- Provided records:

☆ ☆ ☆

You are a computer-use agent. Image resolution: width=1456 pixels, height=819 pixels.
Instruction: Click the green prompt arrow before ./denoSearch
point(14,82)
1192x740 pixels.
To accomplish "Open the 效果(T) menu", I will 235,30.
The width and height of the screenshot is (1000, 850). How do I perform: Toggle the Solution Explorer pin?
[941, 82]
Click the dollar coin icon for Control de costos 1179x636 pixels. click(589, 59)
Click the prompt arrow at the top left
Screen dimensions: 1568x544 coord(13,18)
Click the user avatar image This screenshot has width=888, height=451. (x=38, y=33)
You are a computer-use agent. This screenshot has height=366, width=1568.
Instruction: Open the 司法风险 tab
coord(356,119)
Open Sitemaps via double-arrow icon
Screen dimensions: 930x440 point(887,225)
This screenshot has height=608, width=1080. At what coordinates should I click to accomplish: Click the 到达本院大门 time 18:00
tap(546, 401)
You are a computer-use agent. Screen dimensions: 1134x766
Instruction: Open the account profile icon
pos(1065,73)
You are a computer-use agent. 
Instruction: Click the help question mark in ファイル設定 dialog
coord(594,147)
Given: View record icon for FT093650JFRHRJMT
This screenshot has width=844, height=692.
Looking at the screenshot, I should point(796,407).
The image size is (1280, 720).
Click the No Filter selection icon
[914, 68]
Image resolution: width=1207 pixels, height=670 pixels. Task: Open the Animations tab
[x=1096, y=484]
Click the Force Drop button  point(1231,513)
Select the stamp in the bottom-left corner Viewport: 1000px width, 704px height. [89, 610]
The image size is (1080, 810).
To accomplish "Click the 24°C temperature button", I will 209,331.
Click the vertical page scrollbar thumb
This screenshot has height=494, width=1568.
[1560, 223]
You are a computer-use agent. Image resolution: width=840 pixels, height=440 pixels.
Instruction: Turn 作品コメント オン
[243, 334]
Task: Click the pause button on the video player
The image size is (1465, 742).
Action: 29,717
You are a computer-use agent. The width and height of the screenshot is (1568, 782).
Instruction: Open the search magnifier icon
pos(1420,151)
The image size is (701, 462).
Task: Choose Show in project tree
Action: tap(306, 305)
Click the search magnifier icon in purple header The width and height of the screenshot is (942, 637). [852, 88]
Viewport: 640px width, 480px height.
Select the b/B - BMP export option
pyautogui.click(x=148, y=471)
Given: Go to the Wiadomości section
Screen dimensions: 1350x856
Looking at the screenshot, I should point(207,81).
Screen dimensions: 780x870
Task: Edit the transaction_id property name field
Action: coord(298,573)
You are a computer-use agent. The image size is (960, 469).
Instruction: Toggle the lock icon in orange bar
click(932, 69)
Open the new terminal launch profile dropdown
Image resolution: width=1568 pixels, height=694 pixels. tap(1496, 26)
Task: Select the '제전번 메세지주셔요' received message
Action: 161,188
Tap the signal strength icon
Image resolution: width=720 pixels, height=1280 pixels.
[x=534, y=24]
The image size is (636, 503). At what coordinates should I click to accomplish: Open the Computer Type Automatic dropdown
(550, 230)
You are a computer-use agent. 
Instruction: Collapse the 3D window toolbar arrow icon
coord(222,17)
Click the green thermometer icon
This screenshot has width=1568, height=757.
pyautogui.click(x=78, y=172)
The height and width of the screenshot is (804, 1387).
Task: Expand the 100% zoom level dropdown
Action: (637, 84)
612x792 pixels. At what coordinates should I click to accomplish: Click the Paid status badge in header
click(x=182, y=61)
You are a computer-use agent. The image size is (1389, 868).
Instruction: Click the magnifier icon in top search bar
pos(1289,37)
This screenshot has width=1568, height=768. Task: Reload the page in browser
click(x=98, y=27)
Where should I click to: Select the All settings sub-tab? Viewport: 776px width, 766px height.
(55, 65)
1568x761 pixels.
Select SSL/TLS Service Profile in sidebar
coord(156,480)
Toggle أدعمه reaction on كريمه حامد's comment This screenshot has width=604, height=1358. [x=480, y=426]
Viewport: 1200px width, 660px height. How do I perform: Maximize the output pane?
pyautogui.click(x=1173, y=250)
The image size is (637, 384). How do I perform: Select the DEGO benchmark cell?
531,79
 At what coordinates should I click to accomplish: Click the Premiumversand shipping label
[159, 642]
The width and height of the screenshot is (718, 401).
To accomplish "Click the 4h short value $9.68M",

☆ ☆ ☆

- Exercise requirements: Reproduce the material. Keep every word as written.

- Answer for this exercise:
You are a computer-use agent. Image resolution: width=1456 pixels, height=819 pixels.
Instruction: Click the green prompt arrow before ./denoSearch
point(14,82)
1192x740 pixels.
To accomplish "Open the 效果(T) menu", I will 235,30.
The width and height of the screenshot is (1000, 850). How do I perform: Toggle the Solution Explorer pin?
[941, 82]
Click the dollar coin icon for Control de costos 1179x636 pixels. click(589, 59)
Click the prompt arrow at the top left
Screen dimensions: 1568x544 coord(13,18)
Click the user avatar image This screenshot has width=888, height=451. (x=38, y=33)
You are a computer-use agent. This screenshot has height=366, width=1568.
Instruction: Open the 司法风险 tab
coord(356,119)
Open Sitemaps via double-arrow icon
Screen dimensions: 930x440 point(887,225)
This screenshot has height=608, width=1080. At what coordinates should I click to accomplish: Click the 到达本院大门 time 18:00
tap(546, 401)
You are a computer-use agent. Screen dimensions: 1134x766
Instruction: Open the account profile icon
pos(1065,73)
You are a computer-use agent. 
Instruction: Click the help question mark in ファイル設定 dialog
coord(594,147)
Given: View record icon for FT093650JFRHRJMT
This screenshot has width=844, height=692.
Looking at the screenshot, I should point(796,407).
The image size is (1280, 720).
Click the No Filter selection icon
[914, 68]
Image resolution: width=1207 pixels, height=670 pixels. Task: Open the Animations tab
[x=1096, y=484]
Click the Force Drop button  point(1231,513)
Select the stamp in the bottom-left corner Viewport: 1000px width, 704px height. [89, 610]
The image size is (1080, 810).
To accomplish "Click the 24°C temperature button", I will 209,331.
Click the vertical page scrollbar thumb
This screenshot has height=494, width=1568.
[1560, 223]
You are a computer-use agent. Image resolution: width=840 pixels, height=440 pixels.
Instruction: Turn 作品コメント オン
[243, 334]
Task: Click the pause button on the video player
The image size is (1465, 742).
Action: 29,717
You are a computer-use agent. The width and height of the screenshot is (1568, 782).
Instruction: Open the search magnifier icon
pos(1420,151)
The image size is (701, 462).
Task: Choose Show in project tree
Action: tap(306, 305)
Click the search magnifier icon in purple header The width and height of the screenshot is (942, 637). [852, 88]
Viewport: 640px width, 480px height.
Select the b/B - BMP export option
pyautogui.click(x=148, y=471)
Given: Go to the Wiadomości section
Screen dimensions: 1350x856
Looking at the screenshot, I should point(207,81).
Screen dimensions: 780x870
Task: Edit the transaction_id property name field
Action: coord(298,573)
You are a computer-use agent. The image size is (960, 469).
Instruction: Toggle the lock icon in orange bar
click(932, 69)
Open the new terminal launch profile dropdown
Image resolution: width=1568 pixels, height=694 pixels. tap(1496, 26)
Task: Select the '제전번 메세지주셔요' received message
Action: 161,188
Tap the signal strength icon
Image resolution: width=720 pixels, height=1280 pixels.
[x=534, y=24]
The image size is (636, 503). At what coordinates should I click to accomplish: Open the Computer Type Automatic dropdown
(550, 230)
You are a computer-use agent. 
Instruction: Collapse the 3D window toolbar arrow icon
coord(222,17)
Click the green thermometer icon
This screenshot has width=1568, height=757.
pyautogui.click(x=78, y=172)
The height and width of the screenshot is (804, 1387).
Task: Expand the 100% zoom level dropdown
Action: (637, 84)
612x792 pixels. At what coordinates should I click to accomplish: Click the Paid status badge in header
click(x=182, y=61)
You are a computer-use agent. The image size is (1389, 868).
Instruction: Click the magnifier icon in top search bar
pos(1289,37)
This screenshot has width=1568, height=768. Task: Reload the page in browser
click(x=98, y=27)
Where should I click to: Select the All settings sub-tab? Viewport: 776px width, 766px height.
(55, 65)
1568x761 pixels.
Select SSL/TLS Service Profile in sidebar
coord(156,480)
Toggle أدعمه reaction on كريمه حامد's comment This screenshot has width=604, height=1358. [x=480, y=426]
Viewport: 1200px width, 660px height. How do I perform: Maximize the output pane?
pyautogui.click(x=1173, y=250)
The image size is (637, 384). How do I perform: Select the DEGO benchmark cell?
531,79
 At what coordinates should I click to accomplish: Click the Premiumversand shipping label
[159, 642]
The width and height of the screenshot is (718, 401).
To accomplish "Click the 4h short value $9.68M",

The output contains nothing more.